Philippe Seguin of the Gaullist RPR and Alain Madelin of the UDF alliance spent much of the presidential election two years ago insulting each other. They now say their views are "complementary" and they have, in effect, nominated themselves as the best choice to be prime minister and finance minister if the centre-right wins the election this weekend. In British terms, this would be the equivalent of a government run by Kenneth Clarke and Michael Portillo.
The National Front leader Jean-Marie Le Pen summed up the widespread astonishment in France with his usual vulgarity. A Seguin-Madelin government would, he said, be a "savage beast", because "it would not know how to shit".
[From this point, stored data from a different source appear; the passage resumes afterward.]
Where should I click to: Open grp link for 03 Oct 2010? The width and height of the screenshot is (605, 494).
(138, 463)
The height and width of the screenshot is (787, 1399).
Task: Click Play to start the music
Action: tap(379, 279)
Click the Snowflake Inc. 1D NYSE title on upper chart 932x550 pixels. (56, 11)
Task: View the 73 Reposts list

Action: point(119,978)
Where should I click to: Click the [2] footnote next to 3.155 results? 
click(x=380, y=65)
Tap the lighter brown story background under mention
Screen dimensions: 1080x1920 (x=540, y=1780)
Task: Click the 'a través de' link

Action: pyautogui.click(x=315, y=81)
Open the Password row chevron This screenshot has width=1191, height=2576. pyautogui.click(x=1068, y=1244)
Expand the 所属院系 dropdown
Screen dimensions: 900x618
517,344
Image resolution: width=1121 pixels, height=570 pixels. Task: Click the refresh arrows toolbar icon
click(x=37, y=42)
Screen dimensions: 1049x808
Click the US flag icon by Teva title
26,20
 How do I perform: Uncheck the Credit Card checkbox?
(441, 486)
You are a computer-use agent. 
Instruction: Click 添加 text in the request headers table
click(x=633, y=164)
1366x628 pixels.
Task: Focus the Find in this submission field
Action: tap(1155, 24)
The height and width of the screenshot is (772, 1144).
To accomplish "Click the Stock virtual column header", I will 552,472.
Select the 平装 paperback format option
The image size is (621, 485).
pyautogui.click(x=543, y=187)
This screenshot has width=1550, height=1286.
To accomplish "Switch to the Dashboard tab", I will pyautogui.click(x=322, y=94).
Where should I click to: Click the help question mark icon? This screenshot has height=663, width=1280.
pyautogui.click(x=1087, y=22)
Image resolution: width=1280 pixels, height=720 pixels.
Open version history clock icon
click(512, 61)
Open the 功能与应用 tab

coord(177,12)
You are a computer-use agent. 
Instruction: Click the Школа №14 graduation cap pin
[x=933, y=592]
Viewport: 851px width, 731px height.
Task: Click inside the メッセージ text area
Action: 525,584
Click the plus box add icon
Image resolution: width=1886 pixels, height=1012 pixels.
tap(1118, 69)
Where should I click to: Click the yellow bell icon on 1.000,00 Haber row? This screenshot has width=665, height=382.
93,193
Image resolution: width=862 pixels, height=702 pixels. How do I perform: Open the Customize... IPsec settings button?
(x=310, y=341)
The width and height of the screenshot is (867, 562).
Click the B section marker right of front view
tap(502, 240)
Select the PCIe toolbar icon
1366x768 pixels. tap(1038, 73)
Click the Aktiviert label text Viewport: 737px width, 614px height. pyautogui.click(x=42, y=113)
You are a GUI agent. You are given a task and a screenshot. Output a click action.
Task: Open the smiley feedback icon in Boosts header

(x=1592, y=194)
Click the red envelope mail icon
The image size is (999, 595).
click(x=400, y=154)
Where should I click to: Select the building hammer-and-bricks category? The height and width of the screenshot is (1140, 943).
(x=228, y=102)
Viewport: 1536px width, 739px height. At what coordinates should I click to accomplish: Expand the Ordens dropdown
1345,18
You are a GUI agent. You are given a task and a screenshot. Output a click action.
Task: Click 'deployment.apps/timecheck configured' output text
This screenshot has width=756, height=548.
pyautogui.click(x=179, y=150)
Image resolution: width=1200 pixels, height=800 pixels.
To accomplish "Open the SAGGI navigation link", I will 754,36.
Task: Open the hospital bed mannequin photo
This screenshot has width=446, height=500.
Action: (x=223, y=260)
The view of President Jacques Chirac, who would make the choice of Prime Minister, is not known. Officially, the electorate is being asked to return the governing coalition on Sunday without knowing who its prime minister would be. Alain Juppe, who ran the government for the last two years, said on Monday that he intended to stand down following the unexpected victory for the left in the first round last Sunday.
But the strange couple was heavily touted yesterday on the front page of Le Figaro, which has been the most craven of government bulletin-boards during the campaign. This suggests that the Seguin-Madelin ticket may have the unofficial blessing of the Elysee Palace. At the very least, it suggests that the President, now in charge of the centre-right campaign, thinks that the best way of winning is to appear to try to appeal to all tendencies at once: the liberal and the statist, the Emu-sceptics and the Emu-fanatics. Another interpretation is that the President sees little chance of winning on Sunday and has, in effect, abandoned all control of the situation.
Philippe Seguin, 54, is the standard-bearer of the statist, social-democratic, Euro-sceptical wing of the Gaullist Party. He campaigned against the ratification of the Maastricht treaty and has argued that France should not try to shrink its large state sector but to make it work better. Alain Madelin, 51, is as near as mainstream French politics gets to a free-market, supply- side liberal. He wants to shrink the state and is an unqualified fan of Emu.
In a joint appearance in Chambery on Wednesday, they said there was nothing incompatible about their views. They said the creation of the Fifth Republic by General Charles de Gaulle in 1958 was an attempt to reconcile "financial rigour and social generosity". In office, they would try to renew this historic alliance between the two forces of the traditional French right, liberalism and Gaullism. Others might argue that it is the inability to decide clearly between the two which has created many of the problems in French politics and the French economy.
Lionel Jospin, the Socialist leader, said their hastily arranged and "baroque" partnership was a further sign of "confusion" and "disarray" on the right.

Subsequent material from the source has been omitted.